Streamline unsupervised machine learning to survey and graph indel-based haplotypes from pan-genomes
Bosen Zhang,Haiyan Huang,Laura E. Tibbs-Cortes,Adam Vanous,Zhiwu Zhang,Karen Sanguinet,Kimberly A. Garland-Campbell,Jianming Yu,Xianran Li
Molecular Plant Published:May 17, 2023
Pan-genomes with high quality de novo assemblies are shifting the paradigm of biology research in genome evolution, speciation, and function annotation (Shi et al., 2023). An all-vs.-all comparison across assemblies potentially overcomes the limitation of mapping short reads to a single assembly in cataloging polymorphisms, especially large insertions and deletions (indels) contributing to phenotypic variations through altering gene structure or expression (Chen et al., 2021). However, for specific genes, surveying and graphing large indels across assemblies are challenging and painstaking tasks (Mahmoud et al., 2019). Here, we constructed an interactive webapp, BRIDGEcereal (https://bridgecereal.scinet.usda.gov/), to expedite this process through streamlining unsupervised learning.

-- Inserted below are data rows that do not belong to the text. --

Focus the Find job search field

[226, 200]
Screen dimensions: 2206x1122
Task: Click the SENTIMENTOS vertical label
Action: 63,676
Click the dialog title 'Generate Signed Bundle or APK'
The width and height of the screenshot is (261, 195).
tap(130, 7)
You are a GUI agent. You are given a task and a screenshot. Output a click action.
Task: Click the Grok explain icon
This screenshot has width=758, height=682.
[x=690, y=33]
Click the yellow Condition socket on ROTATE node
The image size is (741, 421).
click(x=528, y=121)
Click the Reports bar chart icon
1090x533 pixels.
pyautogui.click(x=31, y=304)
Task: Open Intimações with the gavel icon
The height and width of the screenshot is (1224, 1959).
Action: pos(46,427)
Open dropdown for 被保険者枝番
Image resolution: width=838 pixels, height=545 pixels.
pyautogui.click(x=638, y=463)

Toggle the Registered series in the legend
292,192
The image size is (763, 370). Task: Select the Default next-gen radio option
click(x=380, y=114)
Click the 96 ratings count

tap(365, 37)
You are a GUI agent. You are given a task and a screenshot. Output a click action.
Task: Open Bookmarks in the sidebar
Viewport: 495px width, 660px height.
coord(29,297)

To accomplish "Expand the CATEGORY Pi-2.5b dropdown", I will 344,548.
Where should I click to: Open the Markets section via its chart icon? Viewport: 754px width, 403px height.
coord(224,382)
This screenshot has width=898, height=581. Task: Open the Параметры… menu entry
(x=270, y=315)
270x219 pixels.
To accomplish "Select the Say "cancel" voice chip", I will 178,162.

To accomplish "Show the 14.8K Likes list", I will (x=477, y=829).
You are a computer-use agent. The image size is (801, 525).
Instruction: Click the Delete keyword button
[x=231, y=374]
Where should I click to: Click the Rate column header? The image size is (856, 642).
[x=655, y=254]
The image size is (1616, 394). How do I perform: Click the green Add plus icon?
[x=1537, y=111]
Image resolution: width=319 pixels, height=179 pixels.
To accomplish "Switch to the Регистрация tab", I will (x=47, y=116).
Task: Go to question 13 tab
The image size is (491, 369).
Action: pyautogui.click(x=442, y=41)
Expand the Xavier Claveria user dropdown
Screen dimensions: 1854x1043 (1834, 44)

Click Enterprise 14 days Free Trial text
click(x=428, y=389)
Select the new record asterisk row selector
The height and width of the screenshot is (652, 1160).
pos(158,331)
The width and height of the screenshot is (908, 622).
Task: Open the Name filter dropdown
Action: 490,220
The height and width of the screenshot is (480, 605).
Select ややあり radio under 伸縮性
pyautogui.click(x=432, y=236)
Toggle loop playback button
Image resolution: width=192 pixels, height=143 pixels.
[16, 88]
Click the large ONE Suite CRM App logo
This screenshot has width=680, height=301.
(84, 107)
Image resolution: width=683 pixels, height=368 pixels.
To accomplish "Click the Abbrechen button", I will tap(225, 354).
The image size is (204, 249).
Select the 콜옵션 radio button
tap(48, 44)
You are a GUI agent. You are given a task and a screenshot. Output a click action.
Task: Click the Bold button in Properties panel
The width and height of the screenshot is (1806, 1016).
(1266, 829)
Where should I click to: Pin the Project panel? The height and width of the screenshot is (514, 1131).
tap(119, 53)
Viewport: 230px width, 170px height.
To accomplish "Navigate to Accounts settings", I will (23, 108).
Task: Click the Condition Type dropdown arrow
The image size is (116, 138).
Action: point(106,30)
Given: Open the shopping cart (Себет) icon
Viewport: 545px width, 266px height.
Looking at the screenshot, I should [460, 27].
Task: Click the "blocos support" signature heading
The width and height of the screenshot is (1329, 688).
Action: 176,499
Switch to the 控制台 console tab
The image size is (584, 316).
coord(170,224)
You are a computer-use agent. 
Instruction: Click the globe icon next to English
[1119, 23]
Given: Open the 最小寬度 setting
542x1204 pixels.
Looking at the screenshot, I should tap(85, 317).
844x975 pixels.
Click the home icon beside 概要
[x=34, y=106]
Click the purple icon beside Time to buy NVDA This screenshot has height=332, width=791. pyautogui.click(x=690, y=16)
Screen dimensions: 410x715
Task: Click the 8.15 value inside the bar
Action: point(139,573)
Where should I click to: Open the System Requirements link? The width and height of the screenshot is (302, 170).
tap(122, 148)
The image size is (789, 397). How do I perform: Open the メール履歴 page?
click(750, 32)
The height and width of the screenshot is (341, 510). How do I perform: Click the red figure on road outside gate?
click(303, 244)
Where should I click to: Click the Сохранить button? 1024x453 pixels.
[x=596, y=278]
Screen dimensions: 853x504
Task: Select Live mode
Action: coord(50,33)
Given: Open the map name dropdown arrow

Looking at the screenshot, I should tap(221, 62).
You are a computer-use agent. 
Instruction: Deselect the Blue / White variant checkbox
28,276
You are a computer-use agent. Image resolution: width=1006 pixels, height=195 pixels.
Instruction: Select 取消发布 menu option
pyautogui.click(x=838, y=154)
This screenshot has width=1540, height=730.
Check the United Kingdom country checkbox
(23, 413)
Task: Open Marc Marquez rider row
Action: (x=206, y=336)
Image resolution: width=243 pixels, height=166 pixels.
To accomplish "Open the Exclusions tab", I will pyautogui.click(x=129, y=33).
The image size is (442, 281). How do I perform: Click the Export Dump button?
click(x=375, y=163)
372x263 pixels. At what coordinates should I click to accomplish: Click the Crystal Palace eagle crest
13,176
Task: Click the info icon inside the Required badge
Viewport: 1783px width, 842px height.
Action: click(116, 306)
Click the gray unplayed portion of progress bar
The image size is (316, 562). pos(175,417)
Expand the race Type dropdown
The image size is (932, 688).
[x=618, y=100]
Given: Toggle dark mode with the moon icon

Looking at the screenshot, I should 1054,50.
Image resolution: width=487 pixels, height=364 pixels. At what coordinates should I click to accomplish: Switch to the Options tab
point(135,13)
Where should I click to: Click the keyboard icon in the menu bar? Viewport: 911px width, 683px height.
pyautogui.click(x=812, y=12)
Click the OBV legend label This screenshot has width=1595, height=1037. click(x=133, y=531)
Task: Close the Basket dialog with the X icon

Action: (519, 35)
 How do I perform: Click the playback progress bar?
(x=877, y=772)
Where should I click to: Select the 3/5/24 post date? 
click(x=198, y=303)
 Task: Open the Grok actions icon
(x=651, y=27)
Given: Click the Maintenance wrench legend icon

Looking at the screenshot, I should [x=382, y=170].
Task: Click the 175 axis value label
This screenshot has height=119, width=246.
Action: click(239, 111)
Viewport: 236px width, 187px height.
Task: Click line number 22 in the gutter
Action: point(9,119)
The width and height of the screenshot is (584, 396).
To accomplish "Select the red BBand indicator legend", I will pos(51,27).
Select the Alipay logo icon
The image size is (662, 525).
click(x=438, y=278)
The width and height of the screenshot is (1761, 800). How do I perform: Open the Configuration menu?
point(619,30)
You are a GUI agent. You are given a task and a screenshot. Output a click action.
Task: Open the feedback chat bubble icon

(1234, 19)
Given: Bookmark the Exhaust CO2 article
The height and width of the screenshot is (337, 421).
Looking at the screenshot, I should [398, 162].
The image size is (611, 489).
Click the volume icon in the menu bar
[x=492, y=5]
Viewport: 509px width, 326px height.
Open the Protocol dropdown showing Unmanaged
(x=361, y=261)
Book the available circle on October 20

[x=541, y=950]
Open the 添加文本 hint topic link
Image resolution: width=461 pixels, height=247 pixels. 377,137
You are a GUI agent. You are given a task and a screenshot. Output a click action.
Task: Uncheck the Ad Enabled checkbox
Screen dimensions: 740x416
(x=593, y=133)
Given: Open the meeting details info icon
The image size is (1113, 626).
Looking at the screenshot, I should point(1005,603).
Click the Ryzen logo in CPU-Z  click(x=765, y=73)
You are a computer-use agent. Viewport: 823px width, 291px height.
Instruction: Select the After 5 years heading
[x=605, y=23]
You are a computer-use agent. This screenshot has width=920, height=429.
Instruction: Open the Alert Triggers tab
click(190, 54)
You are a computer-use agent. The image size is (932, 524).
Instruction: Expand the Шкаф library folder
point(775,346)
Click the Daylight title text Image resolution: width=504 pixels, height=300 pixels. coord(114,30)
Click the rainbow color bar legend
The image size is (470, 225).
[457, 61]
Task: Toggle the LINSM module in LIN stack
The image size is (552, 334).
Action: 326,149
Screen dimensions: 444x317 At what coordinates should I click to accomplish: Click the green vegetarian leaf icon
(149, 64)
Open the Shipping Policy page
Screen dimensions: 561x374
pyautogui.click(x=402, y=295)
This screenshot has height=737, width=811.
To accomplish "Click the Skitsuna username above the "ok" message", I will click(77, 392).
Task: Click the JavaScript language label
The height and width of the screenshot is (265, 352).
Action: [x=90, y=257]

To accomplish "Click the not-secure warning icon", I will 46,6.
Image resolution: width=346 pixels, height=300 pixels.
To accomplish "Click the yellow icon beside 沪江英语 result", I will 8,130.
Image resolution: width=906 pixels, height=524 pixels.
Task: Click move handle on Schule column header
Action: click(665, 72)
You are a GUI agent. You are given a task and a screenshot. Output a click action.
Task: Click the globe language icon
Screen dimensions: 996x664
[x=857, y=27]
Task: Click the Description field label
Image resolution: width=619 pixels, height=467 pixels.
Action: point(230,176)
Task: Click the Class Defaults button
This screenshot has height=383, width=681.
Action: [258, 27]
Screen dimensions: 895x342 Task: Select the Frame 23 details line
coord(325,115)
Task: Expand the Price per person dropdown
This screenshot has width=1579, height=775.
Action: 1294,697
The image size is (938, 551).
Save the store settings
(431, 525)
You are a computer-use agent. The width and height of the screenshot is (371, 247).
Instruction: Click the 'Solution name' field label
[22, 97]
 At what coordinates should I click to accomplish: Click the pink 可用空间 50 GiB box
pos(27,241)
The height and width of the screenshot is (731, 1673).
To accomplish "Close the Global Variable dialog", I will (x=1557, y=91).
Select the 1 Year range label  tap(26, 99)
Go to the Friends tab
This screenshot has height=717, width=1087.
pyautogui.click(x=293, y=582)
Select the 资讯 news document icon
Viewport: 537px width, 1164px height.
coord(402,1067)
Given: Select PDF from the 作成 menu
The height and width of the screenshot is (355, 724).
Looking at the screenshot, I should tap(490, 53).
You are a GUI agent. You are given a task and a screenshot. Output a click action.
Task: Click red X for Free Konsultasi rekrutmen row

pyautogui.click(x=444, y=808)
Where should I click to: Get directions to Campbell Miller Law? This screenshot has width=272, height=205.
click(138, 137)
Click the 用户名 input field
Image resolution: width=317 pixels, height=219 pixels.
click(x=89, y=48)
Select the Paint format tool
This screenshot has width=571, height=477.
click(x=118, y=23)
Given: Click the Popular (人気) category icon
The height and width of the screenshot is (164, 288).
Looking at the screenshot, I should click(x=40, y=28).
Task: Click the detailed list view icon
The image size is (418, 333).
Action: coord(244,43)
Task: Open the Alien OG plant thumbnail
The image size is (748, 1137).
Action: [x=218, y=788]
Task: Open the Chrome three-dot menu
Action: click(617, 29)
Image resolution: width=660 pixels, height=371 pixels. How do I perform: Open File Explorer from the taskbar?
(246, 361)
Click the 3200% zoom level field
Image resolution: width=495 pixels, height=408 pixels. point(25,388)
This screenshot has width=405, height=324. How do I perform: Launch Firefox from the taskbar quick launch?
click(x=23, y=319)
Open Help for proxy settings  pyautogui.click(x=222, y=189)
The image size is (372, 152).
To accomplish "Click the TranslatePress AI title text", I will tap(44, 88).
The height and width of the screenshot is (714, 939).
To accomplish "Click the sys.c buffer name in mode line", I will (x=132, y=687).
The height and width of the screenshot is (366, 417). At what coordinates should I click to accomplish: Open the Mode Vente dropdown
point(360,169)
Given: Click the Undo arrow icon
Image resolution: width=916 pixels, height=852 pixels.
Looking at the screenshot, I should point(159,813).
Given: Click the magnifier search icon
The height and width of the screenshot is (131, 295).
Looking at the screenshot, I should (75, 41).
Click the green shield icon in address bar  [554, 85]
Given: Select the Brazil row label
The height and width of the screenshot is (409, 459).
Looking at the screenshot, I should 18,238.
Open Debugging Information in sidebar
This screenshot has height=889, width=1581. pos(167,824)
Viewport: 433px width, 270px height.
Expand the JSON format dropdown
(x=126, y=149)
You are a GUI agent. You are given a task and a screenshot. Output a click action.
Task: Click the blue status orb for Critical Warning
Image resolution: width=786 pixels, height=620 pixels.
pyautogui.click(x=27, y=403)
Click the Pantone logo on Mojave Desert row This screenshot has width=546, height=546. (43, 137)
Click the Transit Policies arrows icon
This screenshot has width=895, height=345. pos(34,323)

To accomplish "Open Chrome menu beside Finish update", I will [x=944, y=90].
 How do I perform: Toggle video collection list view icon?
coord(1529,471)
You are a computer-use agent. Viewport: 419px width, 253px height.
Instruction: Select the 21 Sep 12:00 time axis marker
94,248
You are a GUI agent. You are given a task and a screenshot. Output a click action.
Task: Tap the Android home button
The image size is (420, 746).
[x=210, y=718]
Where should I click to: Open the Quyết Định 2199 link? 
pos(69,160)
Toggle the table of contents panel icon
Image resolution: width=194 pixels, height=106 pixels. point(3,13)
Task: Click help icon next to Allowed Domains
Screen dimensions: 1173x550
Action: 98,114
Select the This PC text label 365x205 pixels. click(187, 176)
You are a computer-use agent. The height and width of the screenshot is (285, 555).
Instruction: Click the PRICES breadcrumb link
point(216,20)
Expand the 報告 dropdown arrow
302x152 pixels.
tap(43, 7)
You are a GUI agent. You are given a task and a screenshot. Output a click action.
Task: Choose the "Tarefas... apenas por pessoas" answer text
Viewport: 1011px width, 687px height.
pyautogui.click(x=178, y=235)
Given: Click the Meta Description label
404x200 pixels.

A large indel is flanked by two high-scoring segment pairs (HSPs). We devised two unsupervised machine learning algorithms to identify large indels (Figure 1A). The first algorithm, clustering HSPs for ortholog identification via coordinates and equivalence (CHOICE; Figure 1B), identifies and extracts the segment harboring the ortholog from each assembly. The segments are then subjected to an all-vs.-all comparison to survey potential large indels. The second algorithm, clustering via large-indel permuted slopes (CLIPS; Figure 1C and Supplemental Figure 1), groups segments sharing the same set of indels to graph a concise haplotype depiction for visualizing potential large indels, their impacts on the gene, and relationships among haplotypes. For indels outside of genes, because of unknown sizes and locations, multiple iterations may be needed to obtain the optimal haplotype graph by probing different up- and down-stream search boundaries and the order of haplotypes (Supplemental Figure 2). Through the interactive graph user interface of BRIDGEcereal, these parameters can be instantly adjusted based on the visual inspection.